Breath Biopsy® to Identify Exhaled Volatile Organic Compounds Biomarkers for Liver Cirrhosis Detection

Giuseppe Ferrandino  1 Giovanna De Palo  1 Antonio Murgia  1 Owen Birch  1 Ahmed Tawfike  1 Rob Smith  1 Irene Debiram-Beecham  2 Olga Gandelman  1 Graham Kibble  2 Anne Marie Lydon  2 Alice Groves  2 Agnieszka Smolinska  1   3 Max Allsworth  1 Billy Boyle  1 Marc P van der Schee  1 Michael Allison  4   5 Rebecca C Fitzgerald  6 Matthew Hoare  4   5   7 Victoria K Snowdon  5
Affiliations

Breath Biopsy® to Identify Exhaled Volatile Organic Compounds Biomarkers for Liver Cirrhosis Detection

Giuseppe Ferrandino et al. J Clin Transl Hepatol. .

Abstract

Background and aims: The prevalence of chronic liver disease in adults exceeds 30% in some countries and there is significant interest in developing tests and treatments to help control disease progression and reduce healthcare burden. Breath is a rich sampling matrix that offers non-invasive solutions suitable for early-stage detection and disease monitoring. Having previously investigated targeted analysis of a single biomarker, here we investigated a multiparametric approach to breath testing that would provide more robust and reliable results for clinical use.

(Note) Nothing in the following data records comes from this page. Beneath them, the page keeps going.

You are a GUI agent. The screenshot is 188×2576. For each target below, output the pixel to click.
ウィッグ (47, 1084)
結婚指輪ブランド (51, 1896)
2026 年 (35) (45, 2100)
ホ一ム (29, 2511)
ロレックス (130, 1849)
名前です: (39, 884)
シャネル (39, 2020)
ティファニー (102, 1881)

Methods: To identify candidate biomarkers we compared 46 breath samples from cirrhosis patients and 42 from controls. Collection and analysis used Breath Biopsy OMNI™, maximizing signal and contrast to background to provide high confidence biomarker detection based upon gas chromatography mass spectrometry (GC-MS). Blank samples were also analyzed to provide detailed information on background volatile organic compounds (VOCs) levels.

Results: A set of 29 breath VOCs differed significantly between cirrhosis and controls. A classification model based on these VOCs had an area under the curve (AUC) of 0.95±0.04 in cross-validated test sets. The seven best performing VOCs were sufficient to maximize classification performance. A subset of 11 VOCs was correlated with blood metrics of liver function (bilirubin, albumin, prothrombin time) and separated patients by cirrhosis severity using principal component analysis.

Conclusions: A set of seven VOCs consisting of previously reported and novel candidates show promise as a panel for liver disease detection and monitoring, showing correlation to disease severity and serum biomarkers at late stage.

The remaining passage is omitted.